REQUIRED TASK
Rewrite the data below, putting "desktop agent" wherever "computer-use agent" appears and leaving everything else unchanged.

··· INPUT DATA

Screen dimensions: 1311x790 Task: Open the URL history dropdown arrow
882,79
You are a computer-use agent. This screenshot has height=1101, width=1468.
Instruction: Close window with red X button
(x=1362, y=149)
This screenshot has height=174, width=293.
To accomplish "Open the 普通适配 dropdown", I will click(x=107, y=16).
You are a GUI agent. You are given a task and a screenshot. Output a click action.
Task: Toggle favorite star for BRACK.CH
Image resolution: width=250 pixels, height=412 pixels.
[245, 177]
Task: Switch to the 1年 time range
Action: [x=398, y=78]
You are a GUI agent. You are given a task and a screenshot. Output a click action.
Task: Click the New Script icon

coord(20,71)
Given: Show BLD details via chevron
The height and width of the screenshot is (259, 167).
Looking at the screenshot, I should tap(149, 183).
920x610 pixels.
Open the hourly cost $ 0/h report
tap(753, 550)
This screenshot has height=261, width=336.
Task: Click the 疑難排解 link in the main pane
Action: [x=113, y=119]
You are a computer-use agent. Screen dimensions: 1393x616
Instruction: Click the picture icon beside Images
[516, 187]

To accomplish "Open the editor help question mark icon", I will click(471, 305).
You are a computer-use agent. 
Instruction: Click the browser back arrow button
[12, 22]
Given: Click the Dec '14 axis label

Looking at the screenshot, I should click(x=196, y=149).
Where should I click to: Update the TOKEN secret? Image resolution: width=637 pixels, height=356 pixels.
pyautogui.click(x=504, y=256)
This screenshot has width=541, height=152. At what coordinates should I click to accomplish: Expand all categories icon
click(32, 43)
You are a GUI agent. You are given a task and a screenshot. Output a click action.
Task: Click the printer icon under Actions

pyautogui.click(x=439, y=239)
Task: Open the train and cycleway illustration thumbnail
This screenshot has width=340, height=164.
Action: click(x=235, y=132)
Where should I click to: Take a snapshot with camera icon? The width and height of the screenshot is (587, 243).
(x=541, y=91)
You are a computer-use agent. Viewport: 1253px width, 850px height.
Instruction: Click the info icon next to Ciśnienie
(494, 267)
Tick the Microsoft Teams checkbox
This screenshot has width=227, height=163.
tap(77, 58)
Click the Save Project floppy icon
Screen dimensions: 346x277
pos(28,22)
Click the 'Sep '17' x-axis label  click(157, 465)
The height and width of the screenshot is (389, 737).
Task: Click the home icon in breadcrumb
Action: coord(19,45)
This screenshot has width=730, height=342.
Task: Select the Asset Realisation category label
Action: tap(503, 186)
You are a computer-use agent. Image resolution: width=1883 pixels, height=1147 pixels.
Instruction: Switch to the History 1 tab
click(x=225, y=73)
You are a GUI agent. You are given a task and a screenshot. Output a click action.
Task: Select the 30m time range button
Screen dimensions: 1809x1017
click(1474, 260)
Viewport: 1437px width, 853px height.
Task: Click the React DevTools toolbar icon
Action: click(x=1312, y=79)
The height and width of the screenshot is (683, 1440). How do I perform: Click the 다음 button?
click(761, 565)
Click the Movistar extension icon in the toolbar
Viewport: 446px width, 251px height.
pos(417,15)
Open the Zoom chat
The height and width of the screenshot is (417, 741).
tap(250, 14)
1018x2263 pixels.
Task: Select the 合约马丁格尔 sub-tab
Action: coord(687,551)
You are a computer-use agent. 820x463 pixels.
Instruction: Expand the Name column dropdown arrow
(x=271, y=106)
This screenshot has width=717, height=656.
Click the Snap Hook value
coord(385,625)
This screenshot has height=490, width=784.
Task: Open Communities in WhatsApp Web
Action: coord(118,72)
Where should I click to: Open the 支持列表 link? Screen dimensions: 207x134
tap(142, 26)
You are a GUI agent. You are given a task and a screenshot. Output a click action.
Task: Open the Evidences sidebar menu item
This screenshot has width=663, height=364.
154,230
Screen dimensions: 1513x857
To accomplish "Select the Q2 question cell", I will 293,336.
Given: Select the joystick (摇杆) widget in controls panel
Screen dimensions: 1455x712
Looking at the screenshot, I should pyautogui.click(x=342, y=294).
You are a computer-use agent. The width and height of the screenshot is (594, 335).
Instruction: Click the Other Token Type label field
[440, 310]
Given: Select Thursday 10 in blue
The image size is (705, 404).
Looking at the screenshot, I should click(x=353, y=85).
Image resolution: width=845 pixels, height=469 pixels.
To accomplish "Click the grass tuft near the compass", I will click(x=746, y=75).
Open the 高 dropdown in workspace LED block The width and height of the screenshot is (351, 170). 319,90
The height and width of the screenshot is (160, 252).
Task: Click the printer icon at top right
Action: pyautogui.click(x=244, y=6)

······

SOLVED PROBLEM
Screen dimensions: 1311x790 Task: Open the URL history dropdown arrow
882,79
You are a desktop agent. This screenshot has height=1101, width=1468.
Instruction: Close window with red X button
(x=1362, y=149)
This screenshot has height=174, width=293.
To accomplish "Open the 普通适配 dropdown", I will click(x=107, y=16).
You are a GUI agent. You are given a task and a screenshot. Output a click action.
Task: Toggle favorite star for BRACK.CH
Image resolution: width=250 pixels, height=412 pixels.
[245, 177]
Task: Switch to the 1年 time range
Action: [x=398, y=78]
You are a GUI agent. You are given a task and a screenshot. Output a click action.
Task: Click the New Script icon

coord(20,71)
Given: Show BLD details via chevron
The height and width of the screenshot is (259, 167).
Looking at the screenshot, I should tap(149, 183).
920x610 pixels.
Open the hourly cost $ 0/h report
tap(753, 550)
This screenshot has height=261, width=336.
Task: Click the 疑難排解 link in the main pane
Action: [x=113, y=119]
You are a desktop agent. Screen dimensions: 1393x616
Instruction: Click the picture icon beside Images
[516, 187]

To accomplish "Open the editor help question mark icon", I will click(471, 305).
You are a desktop agent. 
Instruction: Click the browser back arrow button
[12, 22]
Given: Click the Dec '14 axis label

Looking at the screenshot, I should click(x=196, y=149).
Where should I click to: Update the TOKEN secret? Image resolution: width=637 pixels, height=356 pixels.
pyautogui.click(x=504, y=256)
This screenshot has width=541, height=152. At what coordinates should I click to accomplish: Expand all categories icon
click(32, 43)
You are a GUI agent. You are given a task and a screenshot. Output a click action.
Task: Click the printer icon under Actions

pyautogui.click(x=439, y=239)
Task: Open the train and cycleway illustration thumbnail
This screenshot has width=340, height=164.
Action: click(x=235, y=132)
Where should I click to: Take a snapshot with camera icon? The width and height of the screenshot is (587, 243).
(x=541, y=91)
You are a desktop agent. Viewport: 1253px width, 850px height.
Instruction: Click the info icon next to Ciśnienie
(494, 267)
Tick the Microsoft Teams checkbox
This screenshot has width=227, height=163.
tap(77, 58)
Click the Save Project floppy icon
Screen dimensions: 346x277
pos(28,22)
Click the 'Sep '17' x-axis label  click(157, 465)
The height and width of the screenshot is (389, 737).
Task: Click the home icon in breadcrumb
Action: coord(19,45)
This screenshot has width=730, height=342.
Task: Select the Asset Realisation category label
Action: tap(503, 186)
You are a desktop agent. Image resolution: width=1883 pixels, height=1147 pixels.
Instruction: Switch to the History 1 tab
click(x=225, y=73)
You are a GUI agent. You are given a task and a screenshot. Output a click action.
Task: Select the 30m time range button
Screen dimensions: 1809x1017
click(1474, 260)
Viewport: 1437px width, 853px height.
Task: Click the React DevTools toolbar icon
Action: click(x=1312, y=79)
The height and width of the screenshot is (683, 1440). How do I perform: Click the 다음 button?
click(761, 565)
Click the Movistar extension icon in the toolbar
Viewport: 446px width, 251px height.
pos(417,15)
Open the Zoom chat
The height and width of the screenshot is (417, 741).
tap(250, 14)
1018x2263 pixels.
Task: Select the 合约马丁格尔 sub-tab
Action: coord(687,551)
You are a desktop agent. 820x463 pixels.
Instruction: Expand the Name column dropdown arrow
(x=271, y=106)
This screenshot has width=717, height=656.
Click the Snap Hook value
coord(385,625)
This screenshot has height=490, width=784.
Task: Open Communities in WhatsApp Web
Action: coord(118,72)
Where should I click to: Open the 支持列表 link? Screen dimensions: 207x134
tap(142, 26)
You are a GUI agent. You are given a task and a screenshot. Output a click action.
Task: Open the Evidences sidebar menu item
This screenshot has width=663, height=364.
154,230
Screen dimensions: 1513x857
To accomplish "Select the Q2 question cell", I will 293,336.
Given: Select the joystick (摇杆) widget in controls panel
Screen dimensions: 1455x712
Looking at the screenshot, I should pyautogui.click(x=342, y=294).
You are a desktop agent. The width and height of the screenshot is (594, 335).
Instruction: Click the Other Token Type label field
[440, 310]
Given: Select Thursday 10 in blue
The image size is (705, 404).
Looking at the screenshot, I should click(x=353, y=85).
Image resolution: width=845 pixels, height=469 pixels.
To accomplish "Click the grass tuft near the compass", I will click(x=746, y=75).
Open the 高 dropdown in workspace LED block The width and height of the screenshot is (351, 170). 319,90
The height and width of the screenshot is (160, 252).
Task: Click the printer icon at top right
Action: pyautogui.click(x=244, y=6)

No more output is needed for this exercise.